В мае 1916 г. тот же Калинин отмечал, что «татары начинают заметно выходить на путь национальной политики и уже громко заявляют о своих национальных стремлениях. Я бы по этому поводу употребил выражение „осмелели“. То, о чём они говорили раньше только между собой, о чём позволяли себе мечтать, теперь они стараются провести в жизнь и свободно обсуждают в своей печати». Однако он считал, что всё сказанное относится больше к представителям татарской интеллигенции, а «народные массы пока мало отзывчивы на такие выступления, для них ислам – всё и прежде всего». Тут же высказывалось опасение, что татарская интеллигенция ясно учитывает этот момент и «свой национализм неразрывно связывает с исламом»[181].

Давние связи в сфере культуры, образования, существовавшие между Турцией и российскими мусульманами, способствовали проявлению антивоенных настроений, главным образом, среди интеллигенции. В России было немало людей, получивших образование в Турции и поддерживавших контакты с турецкими коллегами, для которых война означала разрыв контактов и невозможность получения книг, прессы и др. Придерживающиеся крайних взглядов и низшие слои мелкобуржуазной интеллигенции относились враждебно к войне и отчасти были настроены «пораженчески». Усиление этих элементов произошло после поражения русской армии летом 1915 г. Практически все татарские социалисты поколения 1905–1907 гг. принадлежали к сторонникам скорейшего прекращения войны[182].

Как позднее отмечал в воззвании к Мирной конференции президент Национального Совета мусульман Европейской части России и Сибири Садри Максуди, религиозные чувства и преданность халифу были достаточно сильны среди российских мусульман. С. Максуди отмечал, что мусульманская фракция Государственной Думы пыталась сделать всё возможное, чтобы изменить негативное отношение мусульман к войне с Османской империей. Пропаганда, проведённая в основном мусульманскими обществами и татарской прессой, значительно способствовала сохранению спокойствия и дисциплины среди мусульманских солдат. Мусульмане ожидали от победы больше национальных свобод в России и снисходительного отношения и справедливого обращения с Турцией. Известный татарский писатель и деятель татарского национально-освободительного движения Г. Исхаки также указывал, что поначалу татарское общество было настроено «пораженчески», и горожане, в особенности представители интеллигенции, всеми средствами старались уклониться от мобилизации. Хотя война унесла много жизней и нанесла стране огромный экономический ущерб, татары «терпели в надежде на лучшее будущее, ибо все войны в России, даже в случае победы её оружия, заканчивались реформой, а поражение же должно было закончиться революцией, как и после русско-японской войны, от которой они также ждали разрешения своих национальных проблем»[183].

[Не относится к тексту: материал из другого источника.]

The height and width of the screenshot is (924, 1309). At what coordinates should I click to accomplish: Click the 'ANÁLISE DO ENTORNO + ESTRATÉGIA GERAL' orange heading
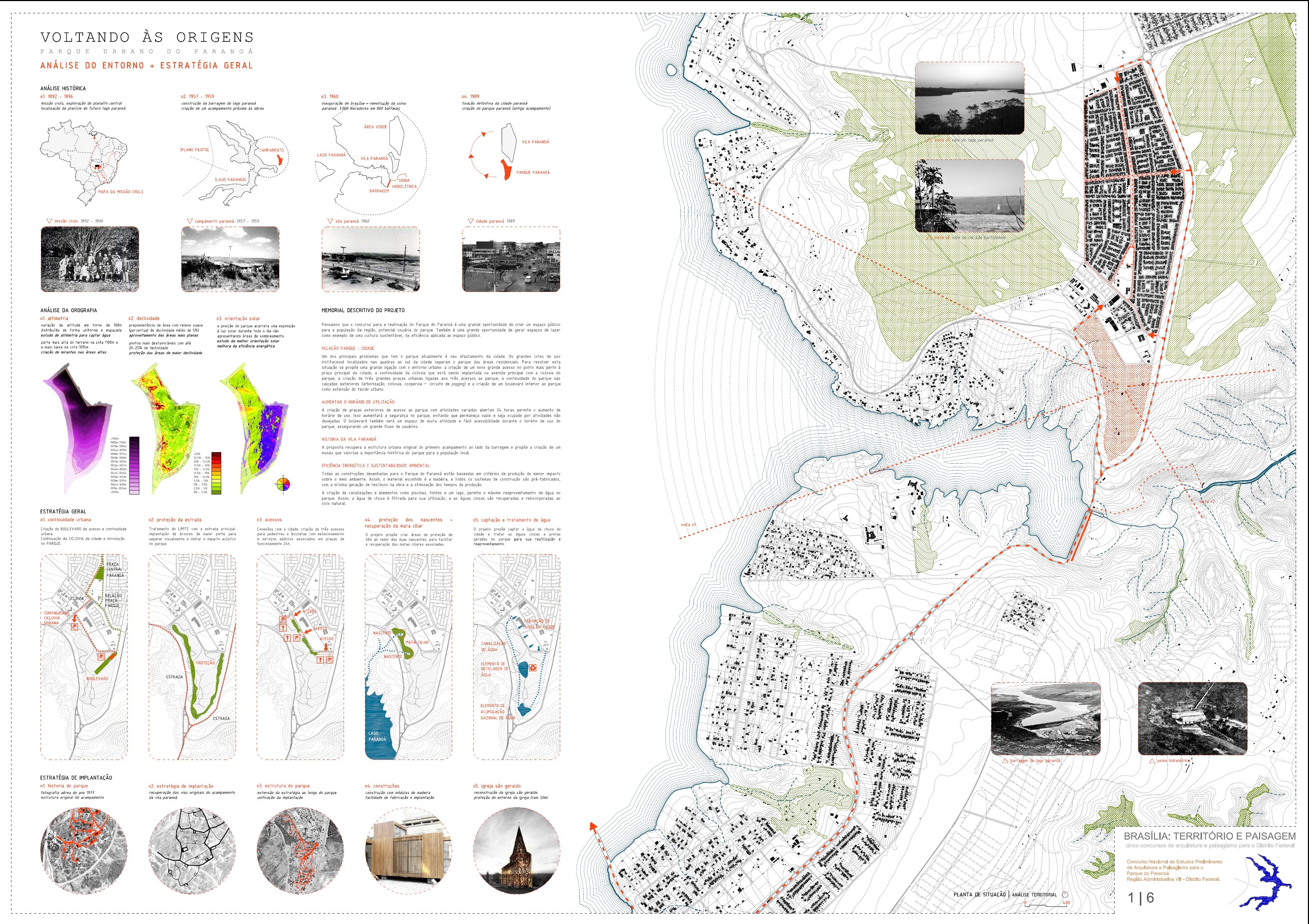pyautogui.click(x=147, y=66)
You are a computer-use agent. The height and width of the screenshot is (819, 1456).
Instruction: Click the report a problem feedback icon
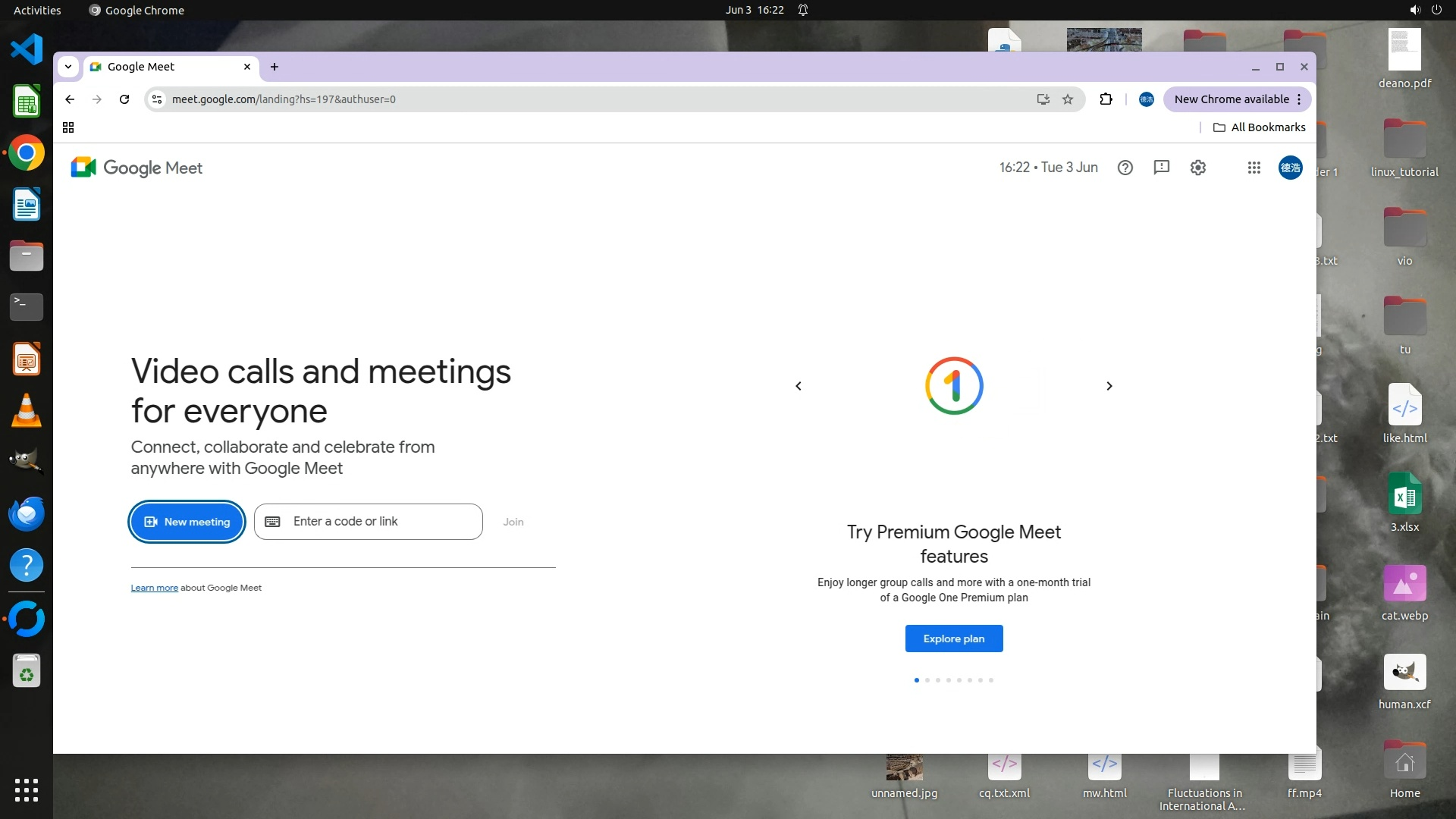tap(1162, 168)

Несмотря на случаи уклонения от мобилизации и единичных случаев агитации покинуть российскую армию[184], открытых выступлений против войны в Российской империи не наблюдалось. Среди татар были даже случаи отправления на войну добровольцами, о чём сообщала казанская газета «Кояш»[185]. Будучи гражданами России, мусульмане обязаны были защищать «честь и величие великой России», сколько непонятной ни казалась для них цель такой масштабной и кровопролитной кампании. Оренбургский муфтий Мухаммадьяр Султанов 14 октября 1914 г. обратился к российским мусульманам со словами: «Мы, мусульмане, заодно со всем российским народом в эти тяжёлые времена должны подать помощь нашему государству к отражению врагов […] И во времена прежних войн, защищая отечество, русские мусульмане показывали великие самопожертвования, и во времена настоящих, проходящих перед нами событий они, Бог даст, выкажут с избытком ещё раз свой патриотизм»[186].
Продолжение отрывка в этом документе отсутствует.